Laquinimod is an orally available synthetic compound for the treatment of relapsing-remitting multiple sclerosis.

“Our data are indicative of a direct and sustained effect of laquinimod on the up-regulation of bioactive BDNF in patients with RRMS. Additionally, we demonstrate that laquinimod targets monocytes and skews the phagocyte population towards a regulatory phenotype, which in turn mediates immune modulation in vivo,” Jan Thöne, MD, of the Department of Neurology at St. Josef-Hospital Bochum and Ruhr-University Bochum, Germany was quoted as saying.

Neurotrophins, such as BDNF, are essential for the development and maintenance of neurons and axons in the central nervous system. Although BDNF is mainly produced by neurons, several types of immune cells also secrete BDNF, suggesting a role in neuroprotection.

Researchers evaluated levels of BDNF in the serum of RRMS patients treated with laquinimod. A significant and robust BDNF increase occurred in 76 percent of the laquinimod-treated patients, with a high increase in BDNF serum levels observed in individual patients.

Despite BDNF elevation independent of relapse rate, and the no correlation between levels, age, gender or baseline disability; the source of serum BDNF subsequent to treatment remained questionable.

To investigate whether laquinimod-treated monocytes mediate immune modulation in vivo, laquinimod-stimulated monocytes were injected into WT mice at an early experimental autoimmune encephalomyelitis, EAE, a model of MS, disease stage. The mice showed less severe disease course than controls. Transfer of laquinimod-treated cells derived from mice with a conditional BDNF deficiency in immune cells, into wild-type mice with ongoing EAE did not influence disease course. The cells also secrete significantly less IL-10, an immunomodulatory cytokine that is associated with the generation of regulatory monocytes.

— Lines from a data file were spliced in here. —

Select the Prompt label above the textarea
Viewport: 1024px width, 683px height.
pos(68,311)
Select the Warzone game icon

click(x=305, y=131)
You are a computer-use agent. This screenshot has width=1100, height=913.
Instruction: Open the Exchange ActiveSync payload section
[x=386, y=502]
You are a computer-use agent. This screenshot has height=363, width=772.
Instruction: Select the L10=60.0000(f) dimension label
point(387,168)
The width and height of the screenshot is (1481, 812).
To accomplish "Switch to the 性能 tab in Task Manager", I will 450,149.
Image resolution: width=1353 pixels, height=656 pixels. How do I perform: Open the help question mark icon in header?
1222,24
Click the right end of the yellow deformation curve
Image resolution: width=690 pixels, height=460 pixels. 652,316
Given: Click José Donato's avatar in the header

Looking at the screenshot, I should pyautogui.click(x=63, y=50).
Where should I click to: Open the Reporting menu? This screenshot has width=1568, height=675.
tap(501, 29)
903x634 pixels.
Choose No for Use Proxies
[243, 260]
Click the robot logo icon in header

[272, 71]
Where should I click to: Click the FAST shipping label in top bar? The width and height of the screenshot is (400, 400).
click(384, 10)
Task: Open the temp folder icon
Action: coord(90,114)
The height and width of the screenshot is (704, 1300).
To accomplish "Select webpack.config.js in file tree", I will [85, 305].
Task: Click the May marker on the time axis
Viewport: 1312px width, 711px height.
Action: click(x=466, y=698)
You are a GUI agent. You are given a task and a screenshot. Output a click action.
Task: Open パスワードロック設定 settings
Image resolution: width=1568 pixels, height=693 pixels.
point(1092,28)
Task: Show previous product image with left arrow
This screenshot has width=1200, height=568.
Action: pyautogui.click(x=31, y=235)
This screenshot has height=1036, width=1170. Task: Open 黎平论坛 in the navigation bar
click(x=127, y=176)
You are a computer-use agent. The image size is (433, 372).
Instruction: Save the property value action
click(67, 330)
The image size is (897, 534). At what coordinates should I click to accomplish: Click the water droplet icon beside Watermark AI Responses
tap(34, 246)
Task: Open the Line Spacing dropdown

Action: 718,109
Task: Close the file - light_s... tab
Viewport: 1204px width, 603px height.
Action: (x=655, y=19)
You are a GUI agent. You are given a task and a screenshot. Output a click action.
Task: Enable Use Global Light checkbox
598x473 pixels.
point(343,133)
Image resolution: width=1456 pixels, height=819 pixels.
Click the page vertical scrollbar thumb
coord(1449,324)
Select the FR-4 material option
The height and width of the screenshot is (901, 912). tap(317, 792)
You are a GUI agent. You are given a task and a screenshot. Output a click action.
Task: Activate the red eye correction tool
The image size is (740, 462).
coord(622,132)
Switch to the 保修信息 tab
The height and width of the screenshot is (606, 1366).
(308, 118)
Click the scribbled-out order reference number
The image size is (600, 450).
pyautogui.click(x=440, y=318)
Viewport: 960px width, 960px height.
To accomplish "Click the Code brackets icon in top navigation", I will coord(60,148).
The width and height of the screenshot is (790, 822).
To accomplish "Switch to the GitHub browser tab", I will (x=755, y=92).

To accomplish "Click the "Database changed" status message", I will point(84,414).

“Consistent with immunomodulatory properties, laquinimod skewed monocytes towards a regulatory phenotype and also acted via modulation of BDNF, which may contribute to neuroprotection in MS patients,” Thöne was quoted as saying. “To date, selective targeting of monocytes has not been described for any other MS pipeline drug, highlighting an innovative mechanism of action of laquinimod.”